Aim of the exercise: Would you transcribe each of the entries exactly, with nothing added or dropped?

Extracted material:
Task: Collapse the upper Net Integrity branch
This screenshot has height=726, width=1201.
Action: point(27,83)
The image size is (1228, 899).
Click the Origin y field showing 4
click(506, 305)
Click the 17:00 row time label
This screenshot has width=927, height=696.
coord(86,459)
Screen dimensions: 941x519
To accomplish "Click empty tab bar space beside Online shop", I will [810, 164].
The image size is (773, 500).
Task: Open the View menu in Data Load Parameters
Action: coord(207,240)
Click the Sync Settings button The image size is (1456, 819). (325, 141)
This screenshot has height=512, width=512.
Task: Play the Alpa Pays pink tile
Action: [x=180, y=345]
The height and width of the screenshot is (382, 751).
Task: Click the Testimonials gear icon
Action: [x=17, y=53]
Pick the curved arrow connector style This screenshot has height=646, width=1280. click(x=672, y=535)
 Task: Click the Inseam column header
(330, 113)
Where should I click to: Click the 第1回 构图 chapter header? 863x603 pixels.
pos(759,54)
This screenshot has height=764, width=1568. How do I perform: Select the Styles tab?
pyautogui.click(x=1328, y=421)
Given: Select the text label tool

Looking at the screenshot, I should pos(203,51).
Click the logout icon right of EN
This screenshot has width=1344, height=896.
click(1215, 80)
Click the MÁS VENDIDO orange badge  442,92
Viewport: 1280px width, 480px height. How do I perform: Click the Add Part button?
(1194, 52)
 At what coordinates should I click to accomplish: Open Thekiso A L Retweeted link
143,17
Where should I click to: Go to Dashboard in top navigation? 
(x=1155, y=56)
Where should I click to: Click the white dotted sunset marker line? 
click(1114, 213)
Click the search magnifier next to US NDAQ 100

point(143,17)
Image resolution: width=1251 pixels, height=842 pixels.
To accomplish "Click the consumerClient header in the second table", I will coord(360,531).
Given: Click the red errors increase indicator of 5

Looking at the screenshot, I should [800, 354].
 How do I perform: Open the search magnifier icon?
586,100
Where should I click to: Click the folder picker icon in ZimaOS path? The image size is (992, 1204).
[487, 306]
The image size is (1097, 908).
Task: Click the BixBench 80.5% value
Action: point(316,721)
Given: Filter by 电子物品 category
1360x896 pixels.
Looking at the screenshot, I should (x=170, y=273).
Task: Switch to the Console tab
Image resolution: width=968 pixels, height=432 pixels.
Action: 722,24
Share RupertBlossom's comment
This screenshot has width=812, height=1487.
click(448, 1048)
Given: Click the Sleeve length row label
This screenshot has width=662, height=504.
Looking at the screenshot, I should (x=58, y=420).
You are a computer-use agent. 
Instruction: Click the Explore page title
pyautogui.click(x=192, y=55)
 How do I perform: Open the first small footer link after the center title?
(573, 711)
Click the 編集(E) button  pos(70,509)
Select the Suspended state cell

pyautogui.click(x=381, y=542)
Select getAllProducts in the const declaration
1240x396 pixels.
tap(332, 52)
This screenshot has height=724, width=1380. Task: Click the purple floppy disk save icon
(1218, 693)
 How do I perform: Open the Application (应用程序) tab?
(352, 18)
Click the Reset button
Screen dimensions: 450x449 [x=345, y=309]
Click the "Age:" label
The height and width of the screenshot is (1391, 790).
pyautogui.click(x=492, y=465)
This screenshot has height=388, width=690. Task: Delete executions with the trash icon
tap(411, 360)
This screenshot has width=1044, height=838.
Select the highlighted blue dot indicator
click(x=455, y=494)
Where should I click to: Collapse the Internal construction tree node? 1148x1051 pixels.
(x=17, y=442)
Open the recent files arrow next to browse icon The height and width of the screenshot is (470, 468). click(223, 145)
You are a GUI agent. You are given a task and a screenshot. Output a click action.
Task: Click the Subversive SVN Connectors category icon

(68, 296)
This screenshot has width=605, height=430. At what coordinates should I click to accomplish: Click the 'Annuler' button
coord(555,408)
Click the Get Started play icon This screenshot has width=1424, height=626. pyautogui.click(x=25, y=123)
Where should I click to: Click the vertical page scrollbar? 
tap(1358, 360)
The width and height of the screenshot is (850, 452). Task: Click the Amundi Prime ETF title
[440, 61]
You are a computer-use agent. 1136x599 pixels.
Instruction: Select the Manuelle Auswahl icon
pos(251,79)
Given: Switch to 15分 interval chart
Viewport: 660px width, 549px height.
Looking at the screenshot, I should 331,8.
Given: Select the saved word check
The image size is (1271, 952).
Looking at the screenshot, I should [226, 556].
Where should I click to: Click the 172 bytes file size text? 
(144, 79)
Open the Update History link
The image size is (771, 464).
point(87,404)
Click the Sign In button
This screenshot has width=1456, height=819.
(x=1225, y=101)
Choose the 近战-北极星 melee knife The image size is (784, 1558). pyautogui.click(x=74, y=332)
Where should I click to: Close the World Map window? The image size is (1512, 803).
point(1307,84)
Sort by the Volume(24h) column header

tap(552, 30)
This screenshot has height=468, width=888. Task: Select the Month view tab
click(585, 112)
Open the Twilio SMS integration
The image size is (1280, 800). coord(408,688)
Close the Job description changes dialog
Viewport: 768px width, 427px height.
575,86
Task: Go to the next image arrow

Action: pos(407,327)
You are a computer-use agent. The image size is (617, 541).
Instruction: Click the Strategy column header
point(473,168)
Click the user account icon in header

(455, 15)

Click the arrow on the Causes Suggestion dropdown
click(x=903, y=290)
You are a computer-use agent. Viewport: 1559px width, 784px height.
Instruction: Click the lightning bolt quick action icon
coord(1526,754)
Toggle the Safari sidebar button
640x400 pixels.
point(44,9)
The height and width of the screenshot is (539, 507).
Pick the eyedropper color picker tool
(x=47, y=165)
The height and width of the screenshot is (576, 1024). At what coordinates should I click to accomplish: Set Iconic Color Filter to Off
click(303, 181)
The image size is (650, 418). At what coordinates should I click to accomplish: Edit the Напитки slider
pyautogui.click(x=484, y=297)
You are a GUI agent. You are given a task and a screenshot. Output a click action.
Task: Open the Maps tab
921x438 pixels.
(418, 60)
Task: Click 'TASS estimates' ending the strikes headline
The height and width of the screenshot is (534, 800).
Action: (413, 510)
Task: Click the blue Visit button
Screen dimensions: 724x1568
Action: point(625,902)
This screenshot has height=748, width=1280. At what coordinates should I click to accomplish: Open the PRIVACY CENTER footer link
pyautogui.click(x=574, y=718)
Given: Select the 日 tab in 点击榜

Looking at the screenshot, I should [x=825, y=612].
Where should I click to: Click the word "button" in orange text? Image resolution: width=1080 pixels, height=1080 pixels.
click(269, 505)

Answer space:
Task: Collapse the upper Net Integrity branch
This screenshot has height=726, width=1201.
Action: point(27,83)
The image size is (1228, 899).
Click the Origin y field showing 4
click(506, 305)
Click the 17:00 row time label
This screenshot has width=927, height=696.
coord(86,459)
Screen dimensions: 941x519
To accomplish "Click empty tab bar space beside Online shop", I will [810, 164].
The image size is (773, 500).
Task: Open the View menu in Data Load Parameters
Action: coord(207,240)
Click the Sync Settings button The image size is (1456, 819). (325, 141)
This screenshot has height=512, width=512.
Task: Play the Alpa Pays pink tile
Action: [x=180, y=345]
The height and width of the screenshot is (382, 751).
Task: Click the Testimonials gear icon
Action: [x=17, y=53]
Pick the curved arrow connector style This screenshot has height=646, width=1280. click(x=672, y=535)
 Task: Click the Inseam column header
(330, 113)
Where should I click to: Click the 第1回 构图 chapter header? 863x603 pixels.
pos(759,54)
This screenshot has height=764, width=1568. How do I perform: Select the Styles tab?
pyautogui.click(x=1328, y=421)
Given: Select the text label tool

Looking at the screenshot, I should pos(203,51).
Click the logout icon right of EN
This screenshot has width=1344, height=896.
click(1215, 80)
Click the MÁS VENDIDO orange badge  442,92
Viewport: 1280px width, 480px height. How do I perform: Click the Add Part button?
(1194, 52)
 At what coordinates should I click to accomplish: Open Thekiso A L Retweeted link
143,17
Where should I click to: Go to Dashboard in top navigation? 
(x=1155, y=56)
Where should I click to: Click the white dotted sunset marker line? 
click(1114, 213)
Click the search magnifier next to US NDAQ 100

point(143,17)
Image resolution: width=1251 pixels, height=842 pixels.
To accomplish "Click the consumerClient header in the second table", I will coord(360,531).
Given: Click the red errors increase indicator of 5

Looking at the screenshot, I should [800, 354].
 How do I perform: Open the search magnifier icon?
586,100
Where should I click to: Click the folder picker icon in ZimaOS path? The image size is (992, 1204).
[487, 306]
The image size is (1097, 908).
Task: Click the BixBench 80.5% value
Action: point(316,721)
Given: Filter by 电子物品 category
1360x896 pixels.
Looking at the screenshot, I should (x=170, y=273).
Task: Switch to the Console tab
Image resolution: width=968 pixels, height=432 pixels.
Action: 722,24
Share RupertBlossom's comment
This screenshot has width=812, height=1487.
click(448, 1048)
Given: Click the Sleeve length row label
This screenshot has width=662, height=504.
Looking at the screenshot, I should (x=58, y=420).
You are a computer-use agent. 
Instruction: Click the Explore page title
pyautogui.click(x=192, y=55)
 How do I perform: Open the first small footer link after the center title?
(573, 711)
Click the 編集(E) button  pos(70,509)
Select the Suspended state cell

pyautogui.click(x=381, y=542)
Select getAllProducts in the const declaration
1240x396 pixels.
tap(332, 52)
This screenshot has height=724, width=1380. Task: Click the purple floppy disk save icon
(1218, 693)
 How do I perform: Open the Application (应用程序) tab?
(352, 18)
Click the Reset button
Screen dimensions: 450x449 [x=345, y=309]
Click the "Age:" label
The height and width of the screenshot is (1391, 790).
pyautogui.click(x=492, y=465)
This screenshot has height=388, width=690. Task: Delete executions with the trash icon
tap(411, 360)
This screenshot has width=1044, height=838.
Select the highlighted blue dot indicator
click(x=455, y=494)
Where should I click to: Collapse the Internal construction tree node? 1148x1051 pixels.
(x=17, y=442)
Open the recent files arrow next to browse icon The height and width of the screenshot is (470, 468). click(223, 145)
You are a GUI agent. You are given a task and a screenshot. Output a click action.
Task: Click the Subversive SVN Connectors category icon

(68, 296)
This screenshot has width=605, height=430. At what coordinates should I click to accomplish: Click the 'Annuler' button
coord(555,408)
Click the Get Started play icon This screenshot has width=1424, height=626. pyautogui.click(x=25, y=123)
Where should I click to: Click the vertical page scrollbar? 
tap(1358, 360)
The width and height of the screenshot is (850, 452). Task: Click the Amundi Prime ETF title
[440, 61]
You are a computer-use agent. 1136x599 pixels.
Instruction: Select the Manuelle Auswahl icon
pos(251,79)
Given: Switch to 15分 interval chart
Viewport: 660px width, 549px height.
Looking at the screenshot, I should 331,8.
Given: Select the saved word check
The image size is (1271, 952).
Looking at the screenshot, I should [226, 556].
Where should I click to: Click the 172 bytes file size text? 
(144, 79)
Open the Update History link
The image size is (771, 464).
point(87,404)
Click the Sign In button
This screenshot has width=1456, height=819.
(x=1225, y=101)
Choose the 近战-北极星 melee knife The image size is (784, 1558). pyautogui.click(x=74, y=332)
Where should I click to: Close the World Map window? The image size is (1512, 803).
point(1307,84)
Sort by the Volume(24h) column header

tap(552, 30)
This screenshot has height=468, width=888. Task: Select the Month view tab
click(585, 112)
Open the Twilio SMS integration
The image size is (1280, 800). coord(408,688)
Close the Job description changes dialog
Viewport: 768px width, 427px height.
575,86
Task: Go to the next image arrow

Action: pos(407,327)
You are a computer-use agent. The image size is (617, 541).
Instruction: Click the Strategy column header
point(473,168)
Click the user account icon in header

(455, 15)

Click the arrow on the Causes Suggestion dropdown
click(x=903, y=290)
You are a computer-use agent. Viewport: 1559px width, 784px height.
Instruction: Click the lightning bolt quick action icon
coord(1526,754)
Toggle the Safari sidebar button
640x400 pixels.
point(44,9)
The height and width of the screenshot is (539, 507).
Pick the eyedropper color picker tool
(x=47, y=165)
The height and width of the screenshot is (576, 1024). At what coordinates should I click to accomplish: Set Iconic Color Filter to Off
click(303, 181)
The image size is (650, 418). At what coordinates should I click to accomplish: Edit the Напитки slider
pyautogui.click(x=484, y=297)
You are a GUI agent. You are given a task and a screenshot. Output a click action.
Task: Open the Maps tab
921x438 pixels.
(418, 60)
Task: Click 'TASS estimates' ending the strikes headline
The height and width of the screenshot is (534, 800).
Action: (413, 510)
Task: Click the blue Visit button
Screen dimensions: 724x1568
Action: point(625,902)
This screenshot has height=748, width=1280. At what coordinates should I click to accomplish: Open the PRIVACY CENTER footer link
pyautogui.click(x=574, y=718)
Given: Select the 日 tab in 点击榜

Looking at the screenshot, I should [x=825, y=612].
Where should I click to: Click the word "button" in orange text? Image resolution: width=1080 pixels, height=1080 pixels.
click(269, 505)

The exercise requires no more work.